Entertainment behind the scenes
U.S. arena tour awaits Web music phenoms
The road to rock stardom is increasingly going through the Internet. Fledgling bands can get a modest share of revenue from online streaming of their music on the site Last.Fm, and becoming a sensation on video sharing site YouTube.com can quickly make a singer a star.
The next step in turning the Web into a launching pad for emerging bands is to give bands the chance to tour. The Amsterdam-based company SellaBand.com is holding a contest for musical acts to not only join a U.S. tour in summer 2009, but to play in giant arenas in major cities. The contest basically comes down to which bands can attract the most support from fans online.
The biggest rock bands have always had relatively unknown bands open for them, but often those emerging bands had a following in the local area where the headlining act performed that night. What the Internet has done is allow bands to skip past becoming a local sensation, and instead appeal to a wider audience on the Web.
The nearly 20 bands chosen through the SellaBand contest will open for major headlining acts in venues that include American Airlines Center in Dallas, The Palace in Detroit and the Toyota Center in Cleveland.
“It’s the dream of lifetime for these guys,” said John Ossenmacher, president of ArenaWorks Entertainment Inc., which is working with SellaBand on the project.
“It is a chance for them to really get out there and show people what they can do,” he said.
The first round of the competition began on Dec. 1, and it ends on Feb. 28. More information is available at http://arenafest.sellaband.com.
Will tomorrow’s rock stars all emerge from the Internet, or will the major record labels still play a big role in serving as tastemakers? SellaBand began in 2006 as a way for bands to collect money from supporters and use the cash to go record an album.

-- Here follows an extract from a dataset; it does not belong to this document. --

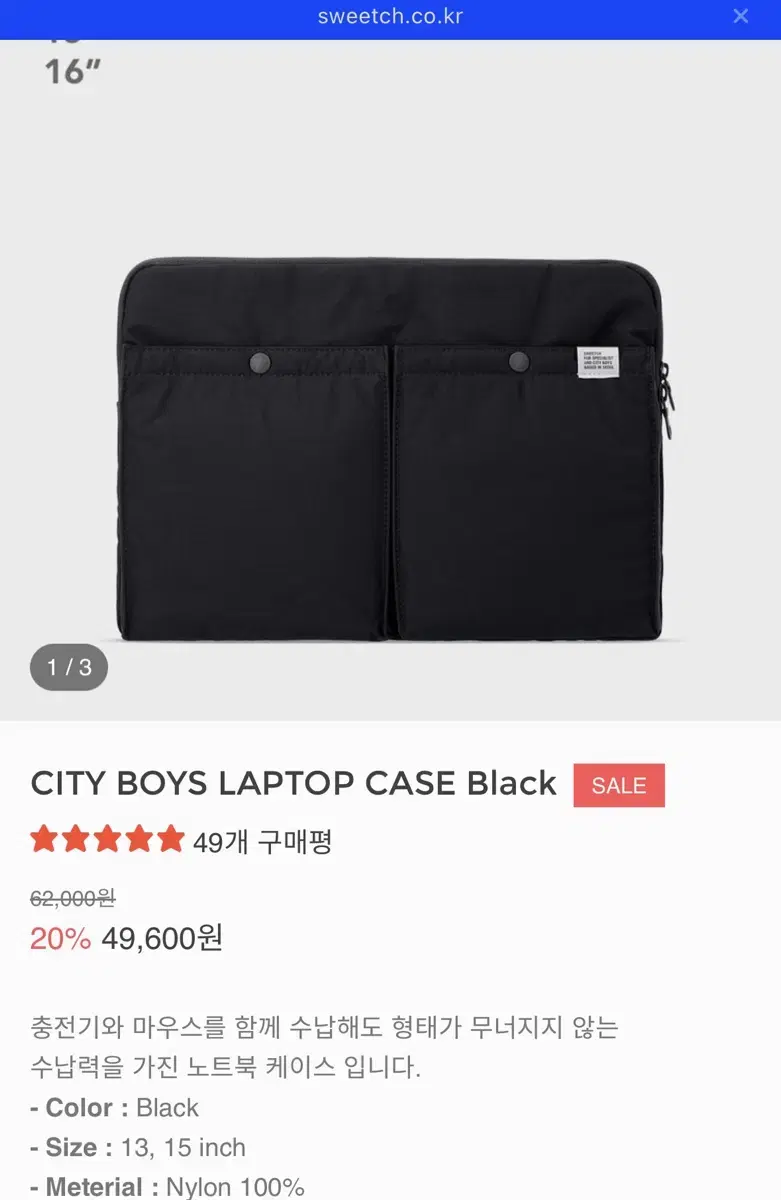The height and width of the screenshot is (1200, 781).
Task: Tap the 1 / 3 image counter badge
Action: click(x=69, y=667)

So far, 29 bands have done that through SellaBand, but the top band has only sold 5,000 albums.
“It would be great if ultimately the next Coldplay would emerge from SellaBand, but that’s not the basic goal,” said Johan Vosmeijer, CEO of SellaBand. “The basic goal is to get an artist to the next stage in their career.”
And for some groups, the next stage could be to stand in an arena and yell out “Hello, Detroit!”